- **ABOUT THIS EXERCISE**:
Update the items below by replacing each occurrence of "Identify the location of" with "Find the position of", leaving everything else unchanged.

[Extracted data entries]
------------------------------------------------

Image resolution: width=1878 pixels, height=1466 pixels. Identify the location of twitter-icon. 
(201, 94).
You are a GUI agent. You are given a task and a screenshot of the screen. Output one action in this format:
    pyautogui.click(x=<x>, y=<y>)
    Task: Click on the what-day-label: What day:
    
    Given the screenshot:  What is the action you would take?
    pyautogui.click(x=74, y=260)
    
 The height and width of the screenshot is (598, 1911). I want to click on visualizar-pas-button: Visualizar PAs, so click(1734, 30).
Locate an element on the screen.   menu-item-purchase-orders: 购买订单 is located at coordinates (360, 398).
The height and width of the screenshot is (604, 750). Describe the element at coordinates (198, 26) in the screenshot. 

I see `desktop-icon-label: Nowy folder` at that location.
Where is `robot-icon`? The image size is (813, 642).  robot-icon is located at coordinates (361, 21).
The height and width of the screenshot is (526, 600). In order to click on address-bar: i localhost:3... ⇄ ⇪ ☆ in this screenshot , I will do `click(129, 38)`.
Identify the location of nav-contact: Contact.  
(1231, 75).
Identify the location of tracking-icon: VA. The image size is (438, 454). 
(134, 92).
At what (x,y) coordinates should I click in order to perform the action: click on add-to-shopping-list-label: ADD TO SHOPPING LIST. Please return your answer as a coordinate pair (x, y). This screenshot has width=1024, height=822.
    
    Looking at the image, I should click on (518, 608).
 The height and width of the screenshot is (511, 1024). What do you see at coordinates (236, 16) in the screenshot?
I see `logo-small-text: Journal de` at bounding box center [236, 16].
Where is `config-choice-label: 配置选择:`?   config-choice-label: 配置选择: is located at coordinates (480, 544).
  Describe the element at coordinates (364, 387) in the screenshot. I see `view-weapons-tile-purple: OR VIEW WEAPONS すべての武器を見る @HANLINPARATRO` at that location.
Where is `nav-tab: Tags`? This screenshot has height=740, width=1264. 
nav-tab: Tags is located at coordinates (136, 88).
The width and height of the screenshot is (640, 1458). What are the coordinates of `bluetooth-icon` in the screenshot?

------------------------------------------------

- **TASK ANSWER**:
Image resolution: width=1878 pixels, height=1466 pixels. Find the position of twitter-icon. 
(201, 94).
You are a GUI agent. You are given a task and a screenshot of the screen. Output one action in this format:
    pyautogui.click(x=<x>, y=<y>)
    Task: Click on the what-day-label: What day:
    
    Given the screenshot:  What is the action you would take?
    pyautogui.click(x=74, y=260)
    
 The height and width of the screenshot is (598, 1911). I want to click on visualizar-pas-button: Visualizar PAs, so click(1734, 30).
Locate an element on the screen.   menu-item-purchase-orders: 购买订单 is located at coordinates (360, 398).
The height and width of the screenshot is (604, 750). Describe the element at coordinates (198, 26) in the screenshot. 

I see `desktop-icon-label: Nowy folder` at that location.
Where is `robot-icon`? The image size is (813, 642).  robot-icon is located at coordinates (361, 21).
The height and width of the screenshot is (526, 600). In order to click on address-bar: i localhost:3... ⇄ ⇪ ☆ in this screenshot , I will do `click(129, 38)`.
Find the position of nav-contact: Contact.  
(1231, 75).
Find the position of tracking-icon: VA. The image size is (438, 454). 
(134, 92).
At what (x,y) coordinates should I click in order to perform the action: click on add-to-shopping-list-label: ADD TO SHOPPING LIST. Please return your answer as a coordinate pair (x, y). This screenshot has width=1024, height=822.
    
    Looking at the image, I should click on (518, 608).
 The height and width of the screenshot is (511, 1024). What do you see at coordinates (236, 16) in the screenshot?
I see `logo-small-text: Journal de` at bounding box center [236, 16].
Where is `config-choice-label: 配置选择:`?   config-choice-label: 配置选择: is located at coordinates (480, 544).
  Describe the element at coordinates (364, 387) in the screenshot. I see `view-weapons-tile-purple: OR VIEW WEAPONS すべての武器を見る @HANLINPARATRO` at that location.
Where is `nav-tab: Tags`? This screenshot has height=740, width=1264. 
nav-tab: Tags is located at coordinates (136, 88).
The width and height of the screenshot is (640, 1458). What are the coordinates of `bluetooth-icon` in the screenshot?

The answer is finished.